Requirement: Output verbatim the line with "The height and width of the screenshot is (476, 469)." together with every line beneath it, ending at the last line of the entries.

[[ Entries supplied, beginning ]]

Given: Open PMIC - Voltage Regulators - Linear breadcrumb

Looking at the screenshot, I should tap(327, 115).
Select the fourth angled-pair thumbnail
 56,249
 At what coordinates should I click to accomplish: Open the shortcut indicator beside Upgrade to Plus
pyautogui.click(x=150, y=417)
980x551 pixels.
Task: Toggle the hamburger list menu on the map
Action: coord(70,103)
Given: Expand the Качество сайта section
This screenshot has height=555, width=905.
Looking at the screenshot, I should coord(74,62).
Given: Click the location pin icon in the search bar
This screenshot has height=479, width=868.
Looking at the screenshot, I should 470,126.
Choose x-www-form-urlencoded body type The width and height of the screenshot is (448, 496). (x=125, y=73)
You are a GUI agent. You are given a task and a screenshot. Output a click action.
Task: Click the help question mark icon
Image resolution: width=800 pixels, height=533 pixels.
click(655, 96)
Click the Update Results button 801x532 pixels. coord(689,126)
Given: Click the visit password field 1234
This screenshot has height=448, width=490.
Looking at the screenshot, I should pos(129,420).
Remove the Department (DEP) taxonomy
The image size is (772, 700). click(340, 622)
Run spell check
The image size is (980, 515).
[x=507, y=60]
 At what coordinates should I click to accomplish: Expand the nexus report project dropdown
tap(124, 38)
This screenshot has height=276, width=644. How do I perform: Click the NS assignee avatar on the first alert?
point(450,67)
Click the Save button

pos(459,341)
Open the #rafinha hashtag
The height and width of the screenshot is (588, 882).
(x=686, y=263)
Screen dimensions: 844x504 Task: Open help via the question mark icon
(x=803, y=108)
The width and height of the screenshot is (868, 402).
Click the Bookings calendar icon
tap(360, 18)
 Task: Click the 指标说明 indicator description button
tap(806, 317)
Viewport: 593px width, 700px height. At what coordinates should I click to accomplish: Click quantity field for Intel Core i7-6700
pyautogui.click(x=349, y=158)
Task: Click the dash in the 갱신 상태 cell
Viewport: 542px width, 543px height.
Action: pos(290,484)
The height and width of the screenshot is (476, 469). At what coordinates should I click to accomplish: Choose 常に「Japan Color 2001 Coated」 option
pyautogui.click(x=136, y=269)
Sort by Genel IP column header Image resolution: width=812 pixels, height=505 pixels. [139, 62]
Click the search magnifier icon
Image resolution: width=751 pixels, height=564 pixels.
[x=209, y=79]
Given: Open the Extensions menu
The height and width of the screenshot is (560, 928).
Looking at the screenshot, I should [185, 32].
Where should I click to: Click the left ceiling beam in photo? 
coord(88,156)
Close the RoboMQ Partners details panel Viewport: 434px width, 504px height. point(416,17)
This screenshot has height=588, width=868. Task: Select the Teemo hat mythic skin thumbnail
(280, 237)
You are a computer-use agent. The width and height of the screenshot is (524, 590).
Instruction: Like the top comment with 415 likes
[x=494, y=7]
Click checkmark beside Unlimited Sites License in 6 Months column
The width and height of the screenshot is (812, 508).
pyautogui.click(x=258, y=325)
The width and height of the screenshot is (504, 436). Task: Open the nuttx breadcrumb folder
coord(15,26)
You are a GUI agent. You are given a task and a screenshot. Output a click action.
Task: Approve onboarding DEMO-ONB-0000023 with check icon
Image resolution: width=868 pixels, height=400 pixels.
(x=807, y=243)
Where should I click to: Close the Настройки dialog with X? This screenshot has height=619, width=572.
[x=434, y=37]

[[ Entries supplied, end ]]

Answer space:
The height and width of the screenshot is (476, 469). At what coordinates should I click to accomplish: Choose 常に「Japan Color 2001 Coated」 option
pyautogui.click(x=136, y=269)
Sort by Genel IP column header Image resolution: width=812 pixels, height=505 pixels. [139, 62]
Click the search magnifier icon
Image resolution: width=751 pixels, height=564 pixels.
[x=209, y=79]
Given: Open the Extensions menu
The height and width of the screenshot is (560, 928).
Looking at the screenshot, I should [185, 32].
Where should I click to: Click the left ceiling beam in photo? 
coord(88,156)
Close the RoboMQ Partners details panel Viewport: 434px width, 504px height. point(416,17)
This screenshot has height=588, width=868. Task: Select the Teemo hat mythic skin thumbnail
(280, 237)
You are a computer-use agent. The width and height of the screenshot is (524, 590).
Instruction: Like the top comment with 415 likes
[x=494, y=7]
Click checkmark beside Unlimited Sites License in 6 Months column
The width and height of the screenshot is (812, 508).
pyautogui.click(x=258, y=325)
The width and height of the screenshot is (504, 436). Task: Open the nuttx breadcrumb folder
coord(15,26)
You are a GUI agent. You are given a task and a screenshot. Output a click action.
Task: Approve onboarding DEMO-ONB-0000023 with check icon
Image resolution: width=868 pixels, height=400 pixels.
(x=807, y=243)
Where should I click to: Close the Настройки dialog with X? This screenshot has height=619, width=572.
[x=434, y=37]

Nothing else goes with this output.